* _What is expected_:
Could the lines from the one with "European designer kids fashion (139, 2265)" through the end of the listing be restated exactly, with nothing else included?

--- START ---

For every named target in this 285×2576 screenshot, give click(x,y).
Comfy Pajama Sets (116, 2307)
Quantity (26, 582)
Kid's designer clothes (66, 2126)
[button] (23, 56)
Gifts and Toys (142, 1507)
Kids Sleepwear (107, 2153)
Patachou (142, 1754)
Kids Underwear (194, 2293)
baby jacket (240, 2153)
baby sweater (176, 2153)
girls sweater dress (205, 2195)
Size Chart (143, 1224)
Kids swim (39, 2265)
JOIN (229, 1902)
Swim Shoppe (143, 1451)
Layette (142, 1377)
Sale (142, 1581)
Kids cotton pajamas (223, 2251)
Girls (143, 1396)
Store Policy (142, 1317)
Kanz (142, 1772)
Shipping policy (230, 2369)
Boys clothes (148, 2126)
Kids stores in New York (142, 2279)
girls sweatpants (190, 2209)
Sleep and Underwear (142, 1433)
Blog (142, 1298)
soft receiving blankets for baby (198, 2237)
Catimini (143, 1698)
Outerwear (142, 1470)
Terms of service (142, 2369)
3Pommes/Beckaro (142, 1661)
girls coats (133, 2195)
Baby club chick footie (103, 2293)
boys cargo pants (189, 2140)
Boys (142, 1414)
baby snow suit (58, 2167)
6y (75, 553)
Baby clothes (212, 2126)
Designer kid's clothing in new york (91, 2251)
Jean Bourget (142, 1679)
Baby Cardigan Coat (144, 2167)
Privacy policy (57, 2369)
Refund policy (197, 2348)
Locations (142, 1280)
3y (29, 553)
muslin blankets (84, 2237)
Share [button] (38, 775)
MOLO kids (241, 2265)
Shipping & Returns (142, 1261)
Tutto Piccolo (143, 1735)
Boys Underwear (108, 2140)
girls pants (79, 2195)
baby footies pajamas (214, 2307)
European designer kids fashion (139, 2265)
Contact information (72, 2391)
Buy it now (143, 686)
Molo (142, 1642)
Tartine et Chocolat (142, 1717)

--- END ---

* _The answer_:
European designer kids fashion (139, 2265)
Contact information (72, 2391)
Buy it now (143, 686)
Molo (142, 1642)
Tartine et Chocolat (142, 1717)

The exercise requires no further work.